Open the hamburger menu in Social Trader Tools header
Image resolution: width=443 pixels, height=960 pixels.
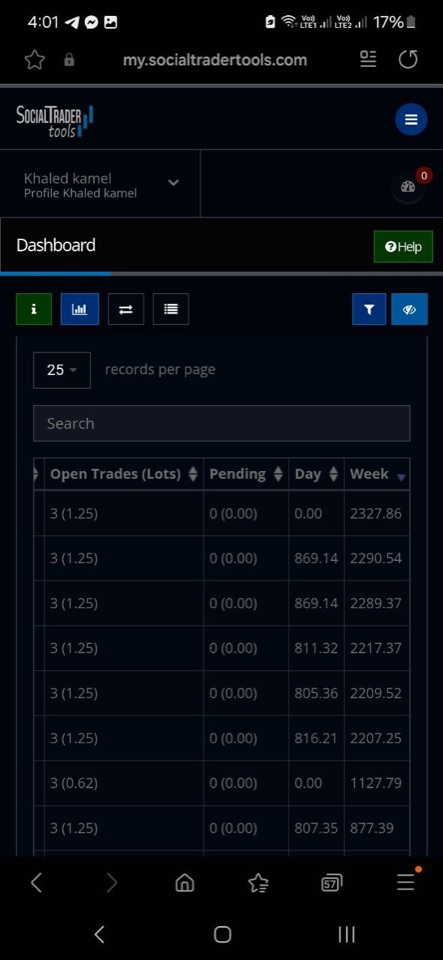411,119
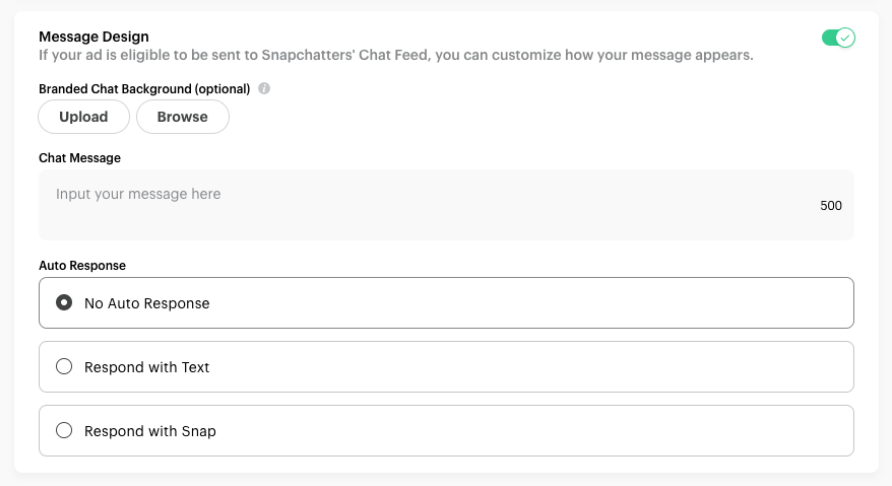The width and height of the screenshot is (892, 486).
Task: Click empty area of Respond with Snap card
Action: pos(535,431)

■ ■ ■

Goal - Retype every line of the items above verbatim, leaving out the pictures.

Answer to this exercise -
Open the hamburger menu in Social Trader Tools header
Image resolution: width=443 pixels, height=960 pixels.
411,119
The width and height of the screenshot is (892, 486).
Task: Click empty area of Respond with Snap card
Action: pos(535,431)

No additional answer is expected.